Capital expenditure for 2011 is expected to reach $470 million with $120 million allocated for strategic capex. Cost of energy, on a per-ton-of-cement-produced basis, is estimated to increase by almost 13%.

The company recently received approval for a 25% capacity increase for its newest cement kiln. The scale up is mainly to expand capacity and mining reserves at the site, and not aimed at boosting sales. Kiln No. 2 at the Cemex South Brooksville Cement Plant with a 2,800-tons-per-day capacity would expand to 3,500 tons per day, as per company sources. Besides, Cemex is also eyeing a dairy farm in Columbia County for a new aggregate mine, drawn by access to water and volume of untapped aggregate rock deposited in that section of Columbia River floodplain.

2. CRH ( CRH), a diversified building materials company, engages in the manufacture and distribution of building material products like cement, concrete products, aggregates, asphalt and others. The company's operations are divided into six business segments with subsidiaries operating in almost 19 countries.

Of the three analysts covering the stock, 33% recommend a buy and the rest rate a hold. There are no sell ratings on the stock. Analysts polled by Bloomberg expect the stock to gain an average 22% to $26.00 in the upcoming 12 months.

During the first half of 2011, the company completed 21 acquisition and investment initiatives totaling $286.6 million. Furthermore, the company's chief executive added that during the same period divestments generated $494.2 million as proceeds for reinvestment.

For the first half of 2011, CRH estimates like-for-like sales to be ahead of 2010, with EBITDA expected to exceed last year's level. The company is due to release its first half earnings on Aug 16. Recently, CRH commented that it would continue to target potential acquisitions in order gain more traction in the U.S. and Europe. It adds that the pipeline of potential acquisition remains strong and with its strong balance sheet, it has the potential to capitalize on these opportunities.

1. China Advanced Construction Materials Group ( CADC), a holding company, engages in the production of construction materials required for large-scale infrastructure, commercial and residential developments. The company conducts its operations through a network of 5 ready-mixed concrete plants in Beijing and 16 portable concrete plants located across China. CADC operates through two wholly owned subsidiaries and one variable interest entity.

Both the analysts covering the stock recommend a buy on it. There are no sell ratings on the stock. Analysts polled by Bloomberg expect the stock to gain an average 250.9% to $6.00 over the next 12 months.
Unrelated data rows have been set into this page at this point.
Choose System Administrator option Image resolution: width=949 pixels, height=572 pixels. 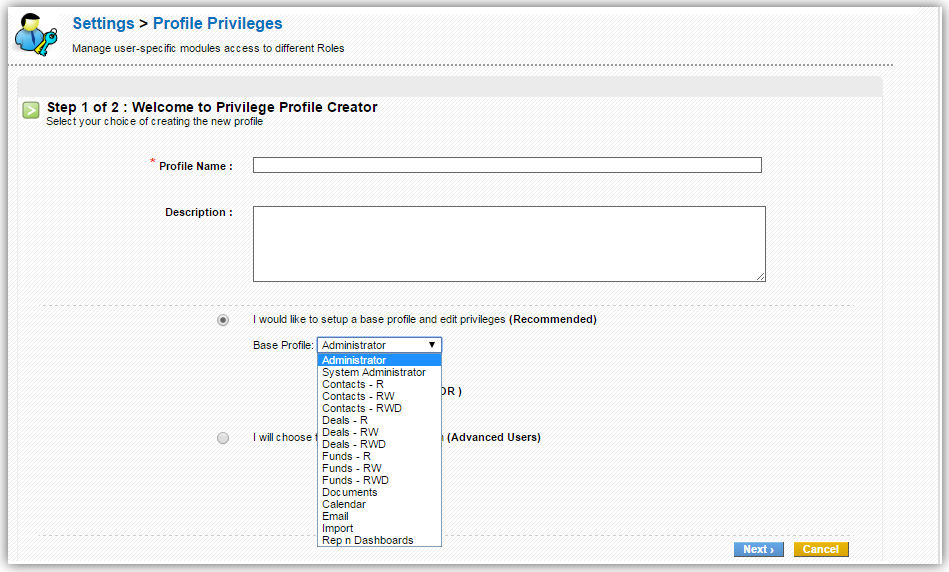pos(373,372)
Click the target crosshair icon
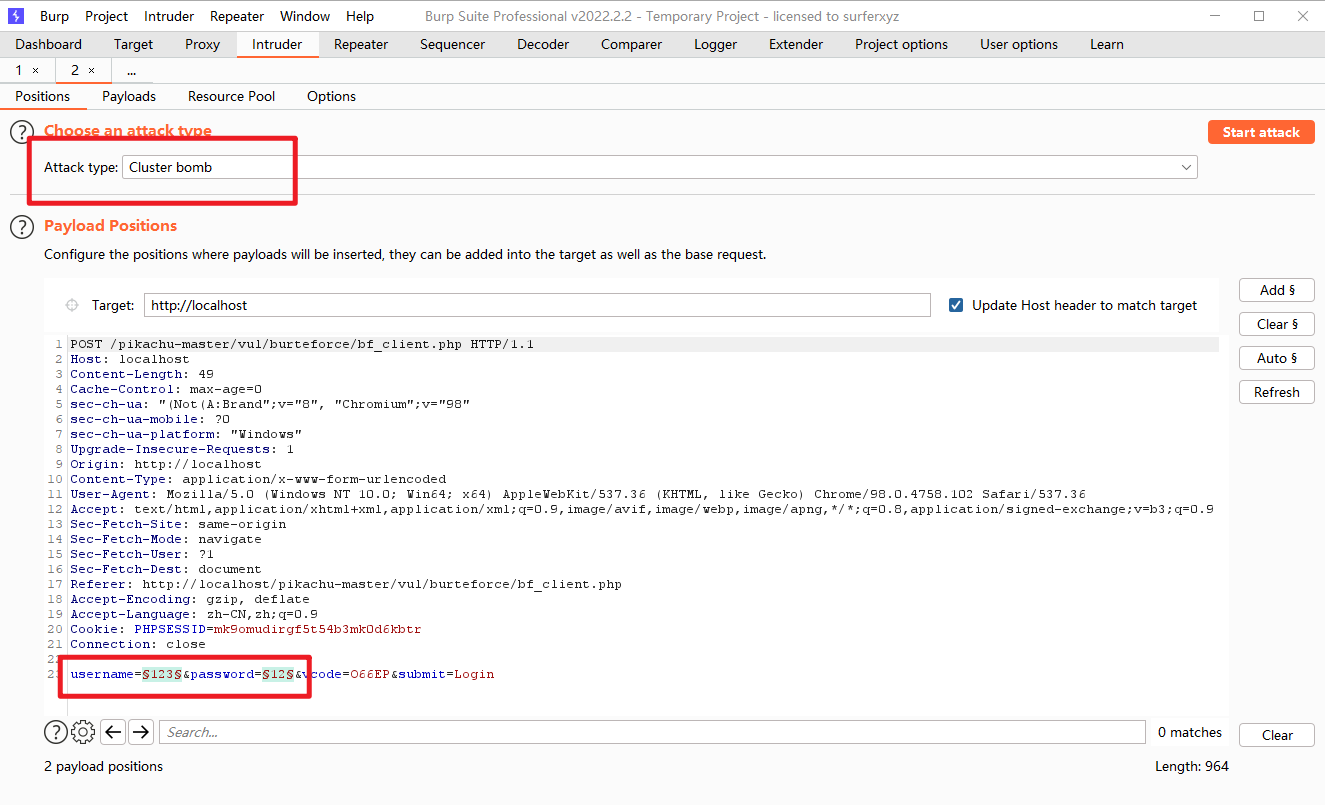This screenshot has height=805, width=1325. [x=72, y=306]
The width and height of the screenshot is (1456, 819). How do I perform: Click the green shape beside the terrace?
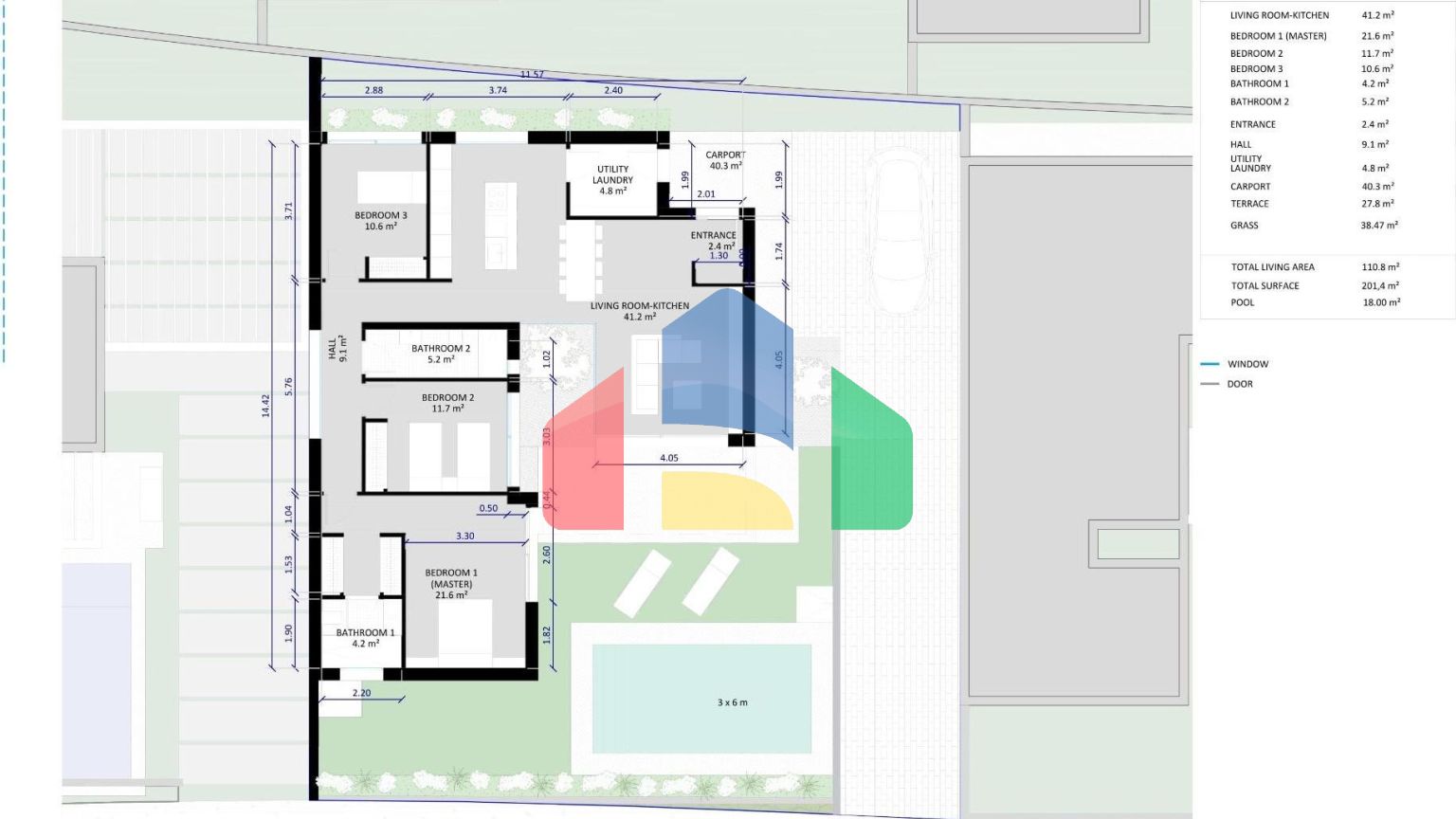point(869,455)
Revenue for the third quarter of 2011 increased 41% to $23.1 million over the year-ago period. GAAP net income stood at $3.6 million or 19 cents per share, which compares to $2.4 million or 15 cents per share in the comparable quarter prior year. At the end of the quarter, the company's backlog increased 30% to $87 million as compared to Dec. 31, 2010. CADC's new business pipeline and bids outstanding, which is a measure of the value of bids it has submitted for the concrete sales and manufacturing services business segments, was $32.1 million, up 13% sequentially.

During the final week of April, the company announced receiving two high-speed rail contracts valued $3.9 million. The company's manufacturing services business segment, which has 25 portable plants under contract, secured the contracts.